When A Crowd Isn’t a Crowd
Diversity is essential to animating the collective intelligence that emerges in models like the MATLAB contest, but the existence of diversity isn’t enough. It must also be maintained. Get enough people together—be it in a bar or a chat room—and a mysterious dynamic kicks in. People either accentuate their differences and polarize into opposing camps, or they downplay their differences altogether in order to reach a consensus. Both phenomena have the same net effect: the diversity within the crowd is diminished. Humans have evolved over many millennia into highly social creatures. In many circumstances, our ability to reach an amicable agreement meant the difference between life and death: “A mammoth is charging. Shall we run or poke him with our spears?” But when collective intelligence is in play, as it is in such crowdsourcing models as information markets and problem-solving networks, consensus is an undesirable outcome.
In 2004 James Surowiecki published The Wisdom of Crowds: Why the Many Are Smarter than the Few and How Collective Wisdom Shapes Business, Economies, Societies and Nations. The title of Surowiecki’s book is a winking reference to Charles Mackay’s 1841 classic, Extraordinary Popular Delusions & the Madness of Crowds , a stern indictment of the herd mentality that lead to such disasters as the Dutch tulip mania. (Needless to say, the term crowdsourcing owes a debt to both authors.) While theories of group intelligence pre-dated Surowiecki’s book by decades, and in fact had recently come back into vogue in fields as disparate as sociology and business management, The Wisdom of Crowds captured the popular imagination in a way no other work on the subject ever had. The book contained an array of persuasive examples in which the crowd proved itself wiser than its smartest member. How did a crowd of fairgoers in rural England guess the weight of a prize-winning steer within one pound? How did a classroom of students guess the number of jelly beans in the jelly bean jar? How did the audience for the game show Who Wants to Be a Millionaire consistently beat the experts? Through the wisdom of crowds. Such anecdotes have acquired an almost magical patina, entering the collective imagination and becoming fodder for cocktail conversation and water cooler discussion. Unfortunately they were shorn of Surowiecki’s careful analysis.
In fact there’s no magic to the wisdom of crowds, and the expression itself is a bit misleading. In these examples the crowd was neither wise nor even functioning as a crowd, per se. A crowd implies a group of people acting as a unit, as in “the crowd broke through the barrier and descended upon the author in a fit of hysteria.” Okay, authors don’t generally inspire that degree of unchecked adoration, but you get the idea. The definition of “crowd” is “a group of people united by a common characteristic.” By contrast, collective intelligence is diminished by too many common characteristics. It flourishes in direct proportion to the amount of diversity contained within a group of people, and their ability to express their individual viewpoints. In order to be wise, so to speak, the crowd can’t act like a crowd at all.

Given exercise A: Summarize the passage on collective intelligence in two sentences.

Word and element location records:
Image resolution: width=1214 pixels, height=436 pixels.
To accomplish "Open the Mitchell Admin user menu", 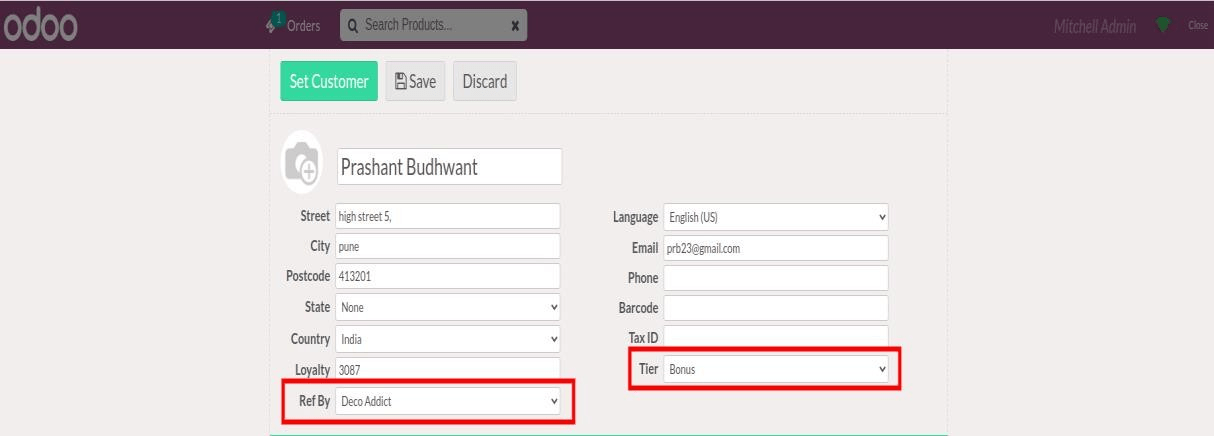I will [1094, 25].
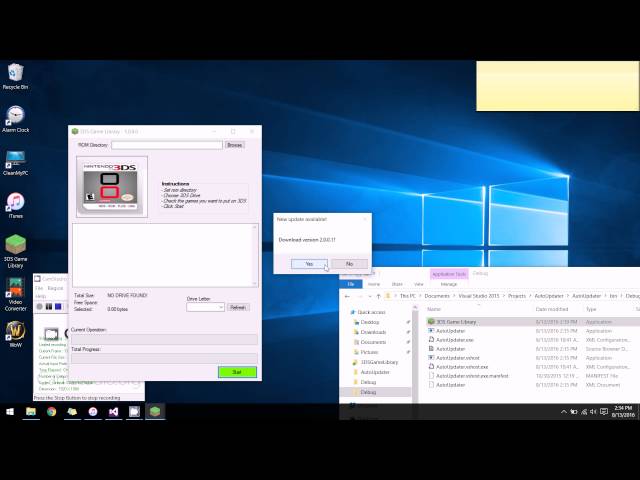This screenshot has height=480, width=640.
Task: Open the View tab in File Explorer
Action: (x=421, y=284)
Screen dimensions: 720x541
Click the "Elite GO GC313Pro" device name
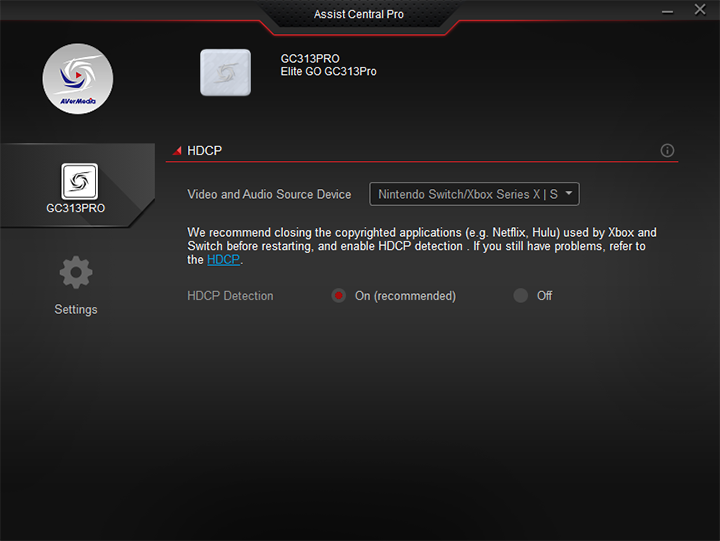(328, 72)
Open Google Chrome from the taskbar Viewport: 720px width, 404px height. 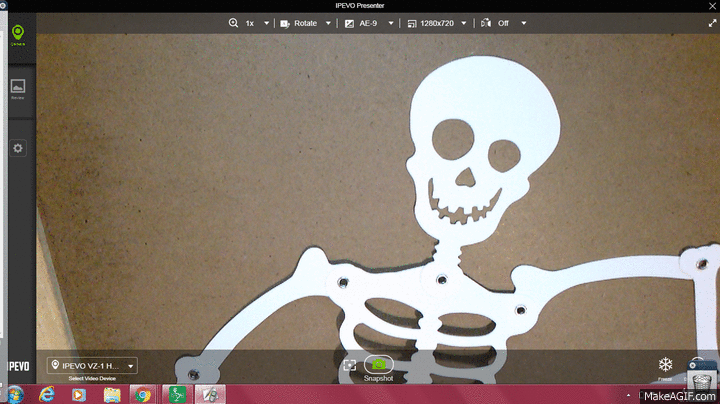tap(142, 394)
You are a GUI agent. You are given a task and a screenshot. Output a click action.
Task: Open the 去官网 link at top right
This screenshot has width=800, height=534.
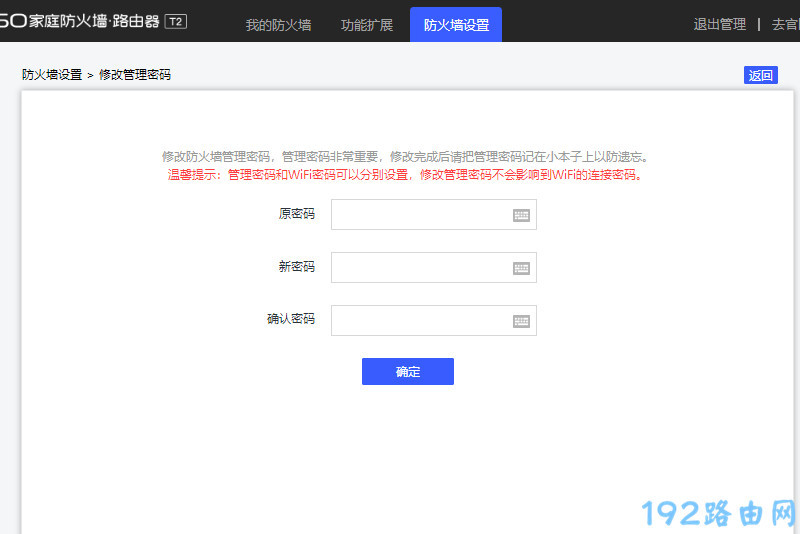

Given exercise B: Rename "screenshot" to "screen image" in the part of the records that opens with the line containing "You are a GUI" and closes with the end of the records, changing nothing else. Give only those lines, leaving out the pictures.

Complete answer A: Diversity within a group must be maintained, because people tend either to polarize into opposing camps or to downplay their differences to reach a consensus, and both diminish diversity. Although Surowiecki's The Wisdom of Crowds popularized examples in which the crowd proved wiser than its smartest member, collective intelligence flourishes in proportion to a group's diversity and its members' ability to express individual viewpoints, so the crowd can't act like a crowd at all.

Complete answer B:
You are a GUI agent. You are given a task and a screen image. Output a click action.
Task: Open the 去官网 link at top right
This screen image has width=800, height=534.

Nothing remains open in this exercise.